Count the lines in the entries below that contain the word "width". Reply with only the number.

(Entries listed in a dataset)

☆ ☆ ☆ ☆

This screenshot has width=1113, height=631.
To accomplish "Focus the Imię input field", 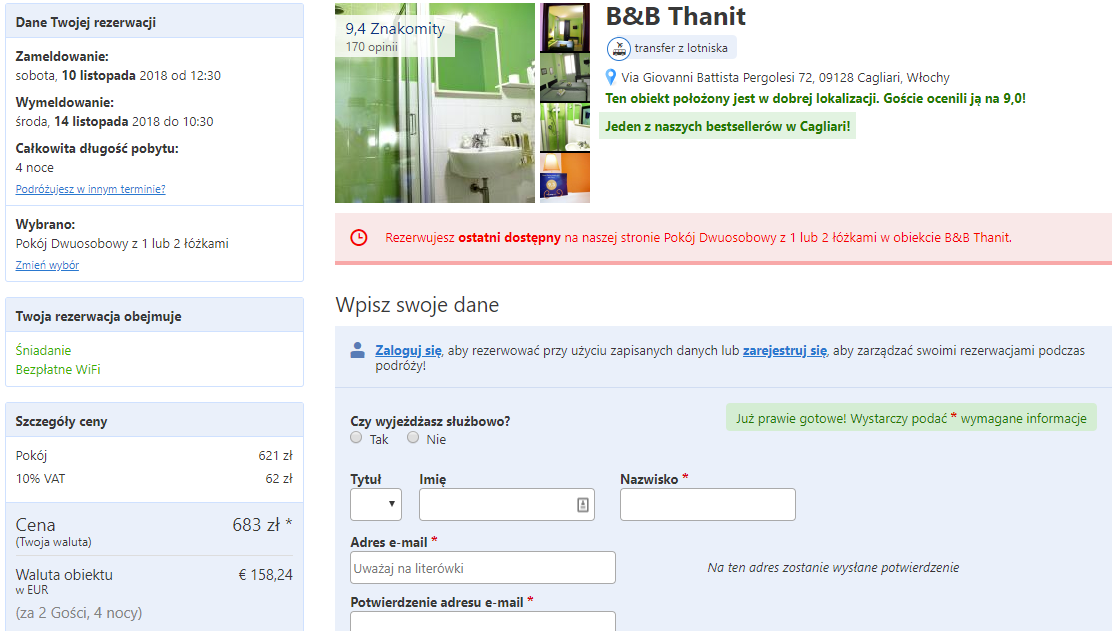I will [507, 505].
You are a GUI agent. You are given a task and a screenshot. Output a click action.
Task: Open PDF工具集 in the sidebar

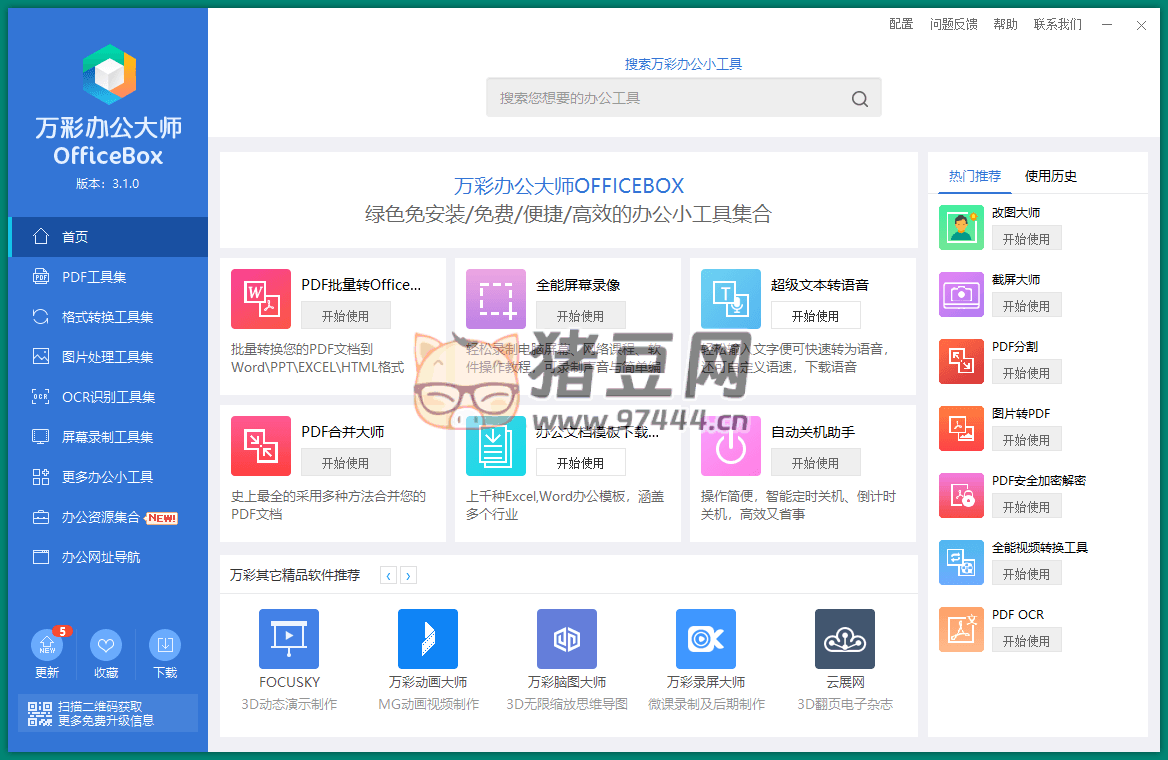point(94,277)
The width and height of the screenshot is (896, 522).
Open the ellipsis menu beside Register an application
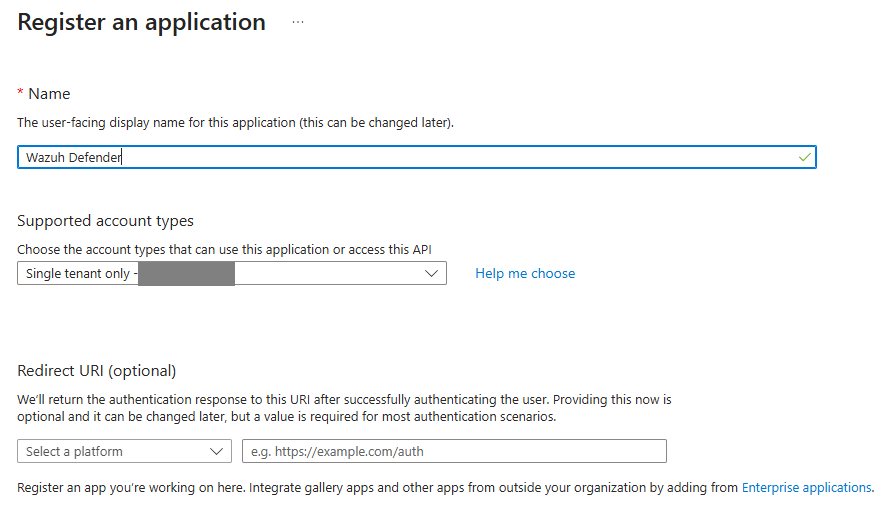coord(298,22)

☆ ☆ ☆ ☆

→ Complete answer
2